Exercise goal |
Give a faithful, exact copy of all entries, minus the images.
START The data
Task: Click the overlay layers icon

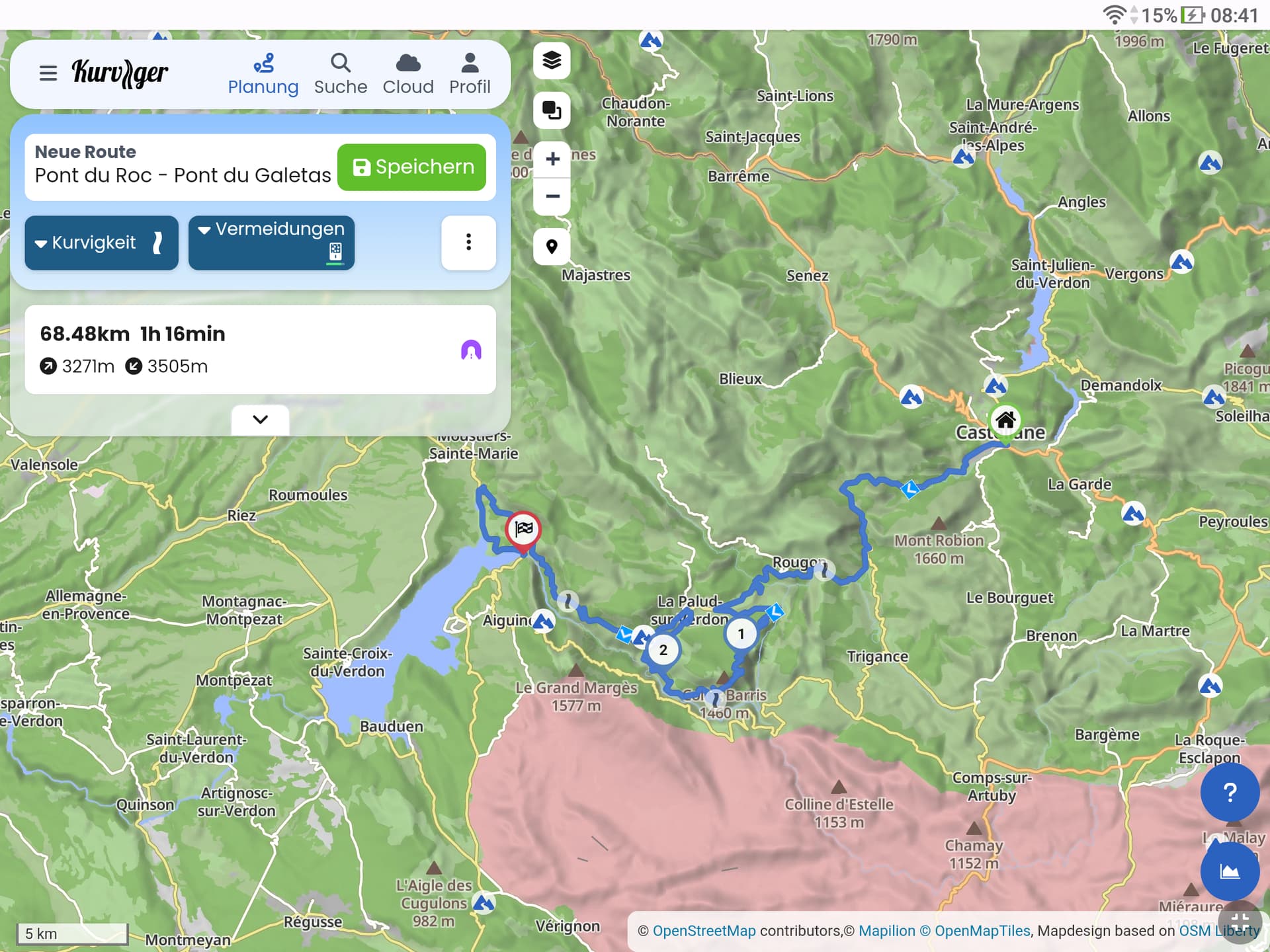Action: 552,110
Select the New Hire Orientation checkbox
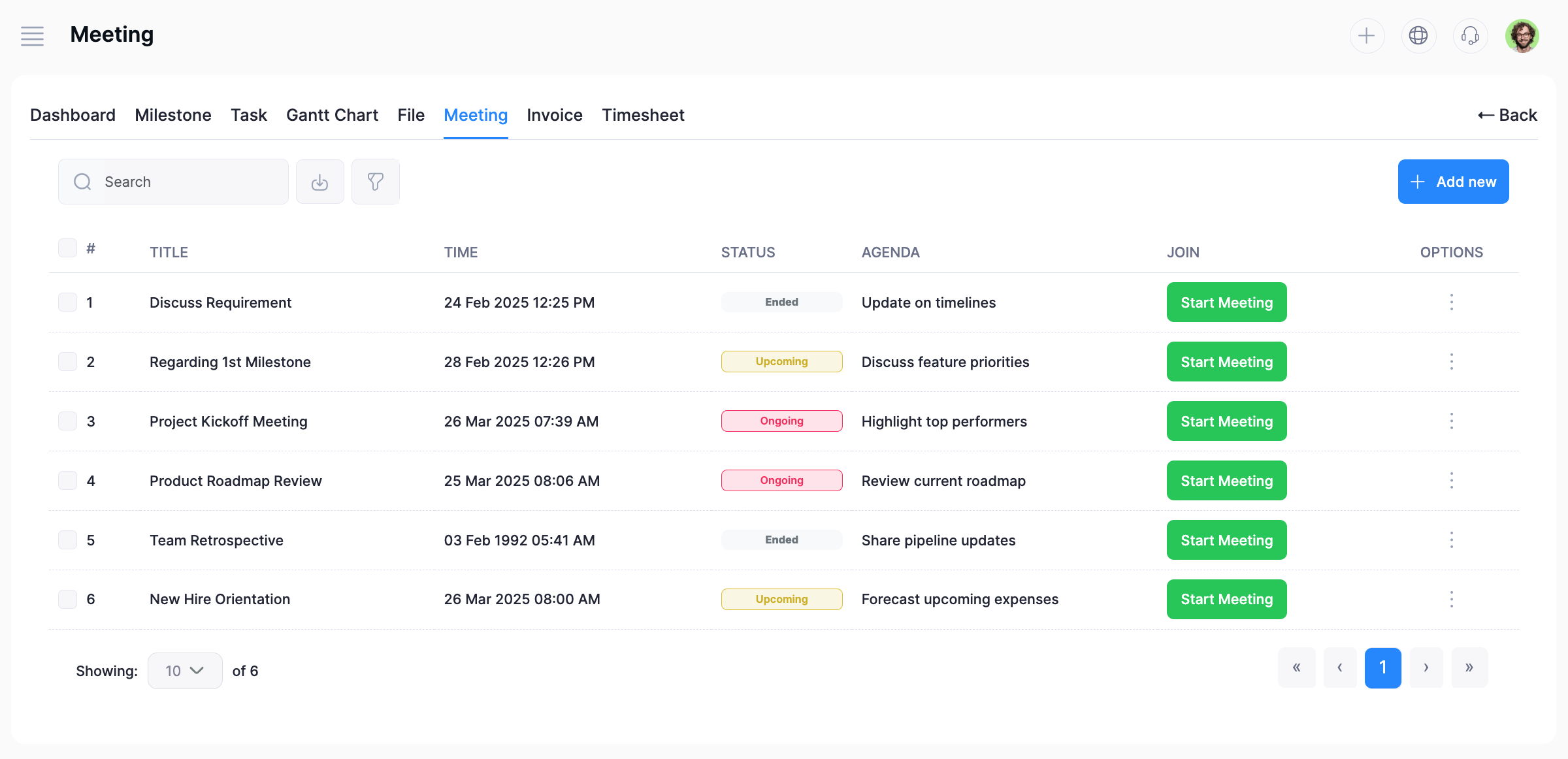 (x=68, y=599)
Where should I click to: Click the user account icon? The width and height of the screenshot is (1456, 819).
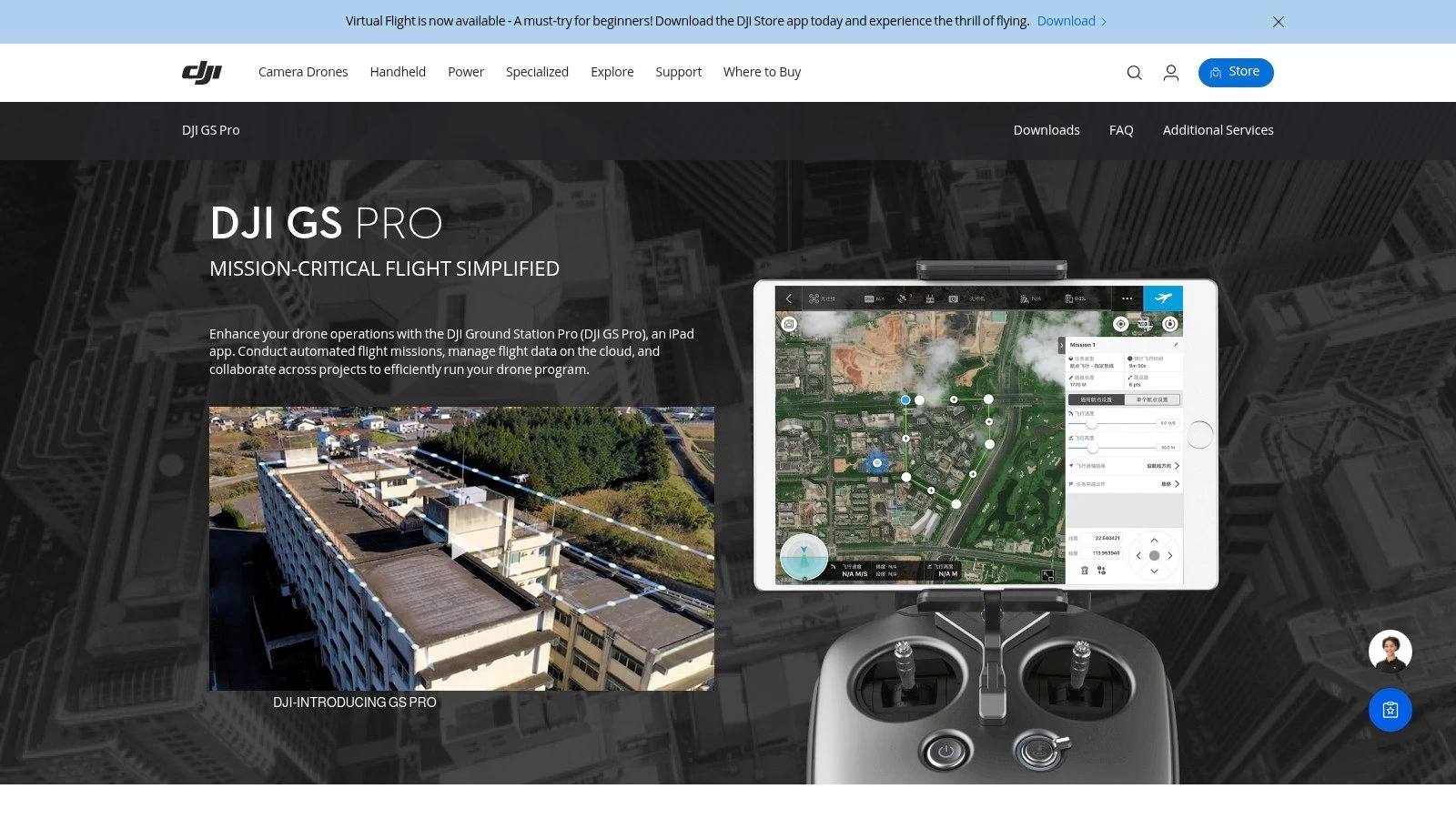coord(1171,73)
END The data
Written solution |
Task: Click the overlay layers icon

Action: 552,110
Select the New Hire Orientation checkbox
 (x=68, y=599)
Where should I click to: Click the user account icon? The width and height of the screenshot is (1456, 819).
coord(1171,73)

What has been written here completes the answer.